Regular expres­sions (regexes) are one of those concepts that sound innocuous, turn out to be fright­en­ingly complex when you approach them, but aren’t that big a deal when you actually get to know them.

The idea behind a regex is quite simple: it is a single concise series of symbols that can be used to repre­sent a class of expres­sions exactly. For example, a regex could be used to repre­sent “a sequence of charac­ters that begins with the letter C” or “a sequence begin­ning with b, ending with d and any number of x’s in between.” Regexes are extremely expres­sive, and can come in handy at odd times.

Regular expres­sions are built on simple rules. The following is not a compre­hen­sive list, but should provide an idea of what regular expres­sions look like -

  1. Alpha­bets and numbers repre­sent themselves. So do a large number of punctu­a­tion charac­ters. These are case-sensitive.
  2. A dot “.” repre­sents a single instance of any character.
  3. An asterisk “*” indicates that the preceding character may be repeated zero or more times.
  4. An plus “+” indicates that the preceding character may be repeated one or more times.
  5. A carot “^” is an anchor for the start of the line.
  6. A dollar “$” is an anchor for the end of the line.
  7. The “<” and “>” symbols are anchors for start and end of a word respectively.
  8. Et cetera.

For example, ^Cof*e+$ would match Coffee, Coeeeeee or Coffffffe but not Coffff, coffee or Cofeen.
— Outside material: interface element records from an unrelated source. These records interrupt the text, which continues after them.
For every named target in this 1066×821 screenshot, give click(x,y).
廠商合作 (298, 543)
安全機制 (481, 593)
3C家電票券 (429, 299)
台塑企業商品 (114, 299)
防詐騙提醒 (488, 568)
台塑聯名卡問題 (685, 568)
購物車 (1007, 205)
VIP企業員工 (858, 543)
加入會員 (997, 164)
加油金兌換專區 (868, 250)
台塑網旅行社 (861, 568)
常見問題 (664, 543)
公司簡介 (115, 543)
Regexes can be much more compli­cated in practice, but the basics are suffi­cient for many common cases.

The most impor­tant advan­tage of under­standing regexes is that it opens up the doors to a huge collec­tion of Unix tools, such as grep, sed and awk. Most Unix text editors also support regexes to some degree.

While grep is the most well-known amongst these tools — it is used to find lines that match a given expres­sion — sed aka ‘the stream editor’ is perhaps the most useful, because it can actually manip­u­late text. For instance, when I migrated more than a hundred old posts into this blog a couple of weeks ago, I needed to replace a whole bunch of <div> tags with <p> tags. That’s when sed came in useful: it took just ten minutes and a single command to get the job done.